** STATED EXERCISE **
Echo back the entries below from the start through the line containing "point(69,26)", copying each line exactly, with both ends included.

** MATERIAL **

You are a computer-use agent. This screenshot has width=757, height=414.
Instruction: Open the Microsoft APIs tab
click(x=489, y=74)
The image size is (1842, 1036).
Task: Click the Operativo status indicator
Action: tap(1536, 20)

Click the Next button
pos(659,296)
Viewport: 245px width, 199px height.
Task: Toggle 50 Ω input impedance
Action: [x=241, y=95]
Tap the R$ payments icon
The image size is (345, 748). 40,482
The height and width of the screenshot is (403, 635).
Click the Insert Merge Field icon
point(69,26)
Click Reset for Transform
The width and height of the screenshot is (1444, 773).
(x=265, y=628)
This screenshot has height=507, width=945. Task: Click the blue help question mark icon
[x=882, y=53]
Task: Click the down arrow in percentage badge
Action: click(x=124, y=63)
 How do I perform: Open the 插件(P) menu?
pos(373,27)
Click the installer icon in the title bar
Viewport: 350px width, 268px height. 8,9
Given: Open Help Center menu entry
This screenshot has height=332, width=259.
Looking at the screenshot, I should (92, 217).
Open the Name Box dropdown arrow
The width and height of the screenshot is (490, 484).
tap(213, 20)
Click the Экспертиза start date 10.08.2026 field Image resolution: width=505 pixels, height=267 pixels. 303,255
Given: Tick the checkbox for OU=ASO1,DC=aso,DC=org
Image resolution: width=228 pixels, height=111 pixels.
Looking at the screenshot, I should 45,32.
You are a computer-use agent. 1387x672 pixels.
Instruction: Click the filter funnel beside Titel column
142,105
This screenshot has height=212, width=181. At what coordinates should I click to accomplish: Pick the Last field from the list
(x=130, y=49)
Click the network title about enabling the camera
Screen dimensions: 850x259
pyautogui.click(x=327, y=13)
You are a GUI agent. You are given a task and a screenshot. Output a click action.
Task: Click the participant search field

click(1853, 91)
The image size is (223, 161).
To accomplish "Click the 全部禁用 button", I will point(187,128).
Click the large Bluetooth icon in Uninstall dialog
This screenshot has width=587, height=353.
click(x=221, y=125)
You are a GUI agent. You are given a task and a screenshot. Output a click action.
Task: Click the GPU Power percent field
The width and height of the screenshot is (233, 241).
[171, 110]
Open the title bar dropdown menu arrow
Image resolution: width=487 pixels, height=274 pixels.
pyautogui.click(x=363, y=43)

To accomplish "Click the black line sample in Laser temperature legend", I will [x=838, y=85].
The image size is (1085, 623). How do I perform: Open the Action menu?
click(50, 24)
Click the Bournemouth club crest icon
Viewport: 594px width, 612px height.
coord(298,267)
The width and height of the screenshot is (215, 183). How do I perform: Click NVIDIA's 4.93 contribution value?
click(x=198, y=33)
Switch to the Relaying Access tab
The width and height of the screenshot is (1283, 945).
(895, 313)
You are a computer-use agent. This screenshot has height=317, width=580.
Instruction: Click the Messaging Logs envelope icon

** ANSWER TO THE PROBLEM **
You are a computer-use agent. This screenshot has width=757, height=414.
Instruction: Open the Microsoft APIs tab
click(x=489, y=74)
The image size is (1842, 1036).
Task: Click the Operativo status indicator
Action: tap(1536, 20)

Click the Next button
pos(659,296)
Viewport: 245px width, 199px height.
Task: Toggle 50 Ω input impedance
Action: [x=241, y=95]
Tap the R$ payments icon
The image size is (345, 748). 40,482
The height and width of the screenshot is (403, 635).
Click the Insert Merge Field icon
point(69,26)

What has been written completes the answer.